During the question-and-answer period, Steven E. Vogl, MD, a clinician from the Bronx, NY, commented that that he is reluctant to draw any conclusions until the children are followed for five or more years—”I, at least, am worried about exposing developing fetuses to anthracyclines and taxanes,” he said.
Dr. Loibl replied that there does not seem to be more adverse outcomes among those children followed for five years or more in the registry, but that they are continuing to monitor the children.
Steven J. Isakoff, MD, PhD, Assistant in Medicine at Massachusetts General Hospital Cancer Center, said that the findings are reassuring, supporting the practice of starting chemotherapy during pregnancy.
That said, precautions need to be taken, he said. At his institution, the last dose of chemotherapy is given by Week 32 or 33.
“That way, the white blood count will go up by the time of delivery. You want to avoid women being neutropenic at the time of delivery, as that increases the risk of infection to mother and baby.”

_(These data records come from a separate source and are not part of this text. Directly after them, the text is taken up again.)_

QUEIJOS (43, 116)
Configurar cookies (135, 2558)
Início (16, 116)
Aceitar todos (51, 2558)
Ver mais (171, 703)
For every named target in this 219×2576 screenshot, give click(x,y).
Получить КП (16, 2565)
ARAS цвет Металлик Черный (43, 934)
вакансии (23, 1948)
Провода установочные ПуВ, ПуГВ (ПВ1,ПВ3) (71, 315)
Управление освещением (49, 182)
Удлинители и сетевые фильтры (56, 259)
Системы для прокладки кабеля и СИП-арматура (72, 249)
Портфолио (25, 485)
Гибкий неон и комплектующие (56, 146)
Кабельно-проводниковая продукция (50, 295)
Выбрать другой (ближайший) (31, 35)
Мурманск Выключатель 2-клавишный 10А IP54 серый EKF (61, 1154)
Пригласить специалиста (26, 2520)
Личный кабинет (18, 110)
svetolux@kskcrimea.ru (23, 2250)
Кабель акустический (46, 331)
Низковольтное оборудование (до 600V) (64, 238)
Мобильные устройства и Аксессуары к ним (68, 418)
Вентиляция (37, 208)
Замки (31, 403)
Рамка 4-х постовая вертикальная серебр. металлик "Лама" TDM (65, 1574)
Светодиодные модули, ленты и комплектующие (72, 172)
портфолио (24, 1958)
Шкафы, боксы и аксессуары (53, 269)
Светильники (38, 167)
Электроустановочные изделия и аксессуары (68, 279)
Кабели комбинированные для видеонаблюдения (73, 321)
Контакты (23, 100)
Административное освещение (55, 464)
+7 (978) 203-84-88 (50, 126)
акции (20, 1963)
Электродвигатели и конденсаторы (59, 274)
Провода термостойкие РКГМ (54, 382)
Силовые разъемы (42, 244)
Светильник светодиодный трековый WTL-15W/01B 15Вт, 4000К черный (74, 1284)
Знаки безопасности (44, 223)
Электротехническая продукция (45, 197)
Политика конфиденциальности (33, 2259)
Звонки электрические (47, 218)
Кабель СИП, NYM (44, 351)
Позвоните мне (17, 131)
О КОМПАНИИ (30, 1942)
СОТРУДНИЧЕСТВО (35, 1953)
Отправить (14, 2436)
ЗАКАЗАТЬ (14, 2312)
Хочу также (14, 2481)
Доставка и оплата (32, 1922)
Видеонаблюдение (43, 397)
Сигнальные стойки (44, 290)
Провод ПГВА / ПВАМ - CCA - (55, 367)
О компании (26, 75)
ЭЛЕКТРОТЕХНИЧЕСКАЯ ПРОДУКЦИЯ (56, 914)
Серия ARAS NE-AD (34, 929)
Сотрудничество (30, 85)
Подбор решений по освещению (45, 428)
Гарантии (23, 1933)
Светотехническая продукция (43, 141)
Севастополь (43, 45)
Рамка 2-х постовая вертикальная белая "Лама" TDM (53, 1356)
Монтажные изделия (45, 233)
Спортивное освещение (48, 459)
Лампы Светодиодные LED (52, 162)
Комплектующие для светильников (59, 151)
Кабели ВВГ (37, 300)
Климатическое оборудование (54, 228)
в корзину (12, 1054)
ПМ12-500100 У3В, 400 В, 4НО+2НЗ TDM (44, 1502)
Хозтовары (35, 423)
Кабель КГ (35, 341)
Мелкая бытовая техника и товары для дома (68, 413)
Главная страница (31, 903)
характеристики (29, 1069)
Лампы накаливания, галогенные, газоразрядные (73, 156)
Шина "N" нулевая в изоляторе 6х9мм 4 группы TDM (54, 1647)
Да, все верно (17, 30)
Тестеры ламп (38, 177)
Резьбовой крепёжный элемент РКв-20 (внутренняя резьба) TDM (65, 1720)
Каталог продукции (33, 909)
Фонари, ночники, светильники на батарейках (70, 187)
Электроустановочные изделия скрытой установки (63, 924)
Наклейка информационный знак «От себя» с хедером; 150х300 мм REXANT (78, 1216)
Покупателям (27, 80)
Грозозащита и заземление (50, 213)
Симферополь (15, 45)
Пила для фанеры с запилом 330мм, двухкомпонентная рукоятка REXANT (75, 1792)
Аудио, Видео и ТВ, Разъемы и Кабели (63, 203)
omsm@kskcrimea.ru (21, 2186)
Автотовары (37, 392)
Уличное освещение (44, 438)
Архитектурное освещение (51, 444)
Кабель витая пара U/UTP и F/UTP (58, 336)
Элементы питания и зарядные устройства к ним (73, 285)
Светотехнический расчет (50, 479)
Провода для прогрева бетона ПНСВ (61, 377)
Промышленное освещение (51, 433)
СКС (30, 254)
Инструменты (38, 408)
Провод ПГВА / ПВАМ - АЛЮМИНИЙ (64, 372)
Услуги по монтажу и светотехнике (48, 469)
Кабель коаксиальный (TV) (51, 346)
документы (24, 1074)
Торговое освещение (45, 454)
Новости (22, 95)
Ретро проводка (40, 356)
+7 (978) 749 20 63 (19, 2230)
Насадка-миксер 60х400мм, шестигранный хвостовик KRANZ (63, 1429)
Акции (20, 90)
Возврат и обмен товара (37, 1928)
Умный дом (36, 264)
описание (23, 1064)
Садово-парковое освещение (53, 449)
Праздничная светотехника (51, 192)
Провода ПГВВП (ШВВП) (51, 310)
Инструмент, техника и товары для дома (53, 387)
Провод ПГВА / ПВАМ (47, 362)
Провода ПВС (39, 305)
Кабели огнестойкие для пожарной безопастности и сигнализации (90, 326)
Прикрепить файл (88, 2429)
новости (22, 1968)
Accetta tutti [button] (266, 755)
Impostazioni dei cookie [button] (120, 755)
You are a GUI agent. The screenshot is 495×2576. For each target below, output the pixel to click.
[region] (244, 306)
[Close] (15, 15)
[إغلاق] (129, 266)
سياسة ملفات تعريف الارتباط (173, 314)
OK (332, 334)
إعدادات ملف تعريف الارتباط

Edith A. Perez, MD, Director of the Breast Cancer Program and Professor of Medicine in the Division of Hematology/Oncology at the Mayo Clinic in Jacksonville, FL, cautioned that drugs such as methotrexate and gemcitabine should be avoided, particularly in the first trimester, as they affect cell division, posing a danger to new organs being formed in the fetus.
Drugs whose mechanisms involve cell death rather than interrupting cell division or cell growth are preferred in pregnancy, especially in the first trimester, she said.
Dr. Isakoff added that the low disease-free survival rate highlights “the general high-risk nature of this population of women.”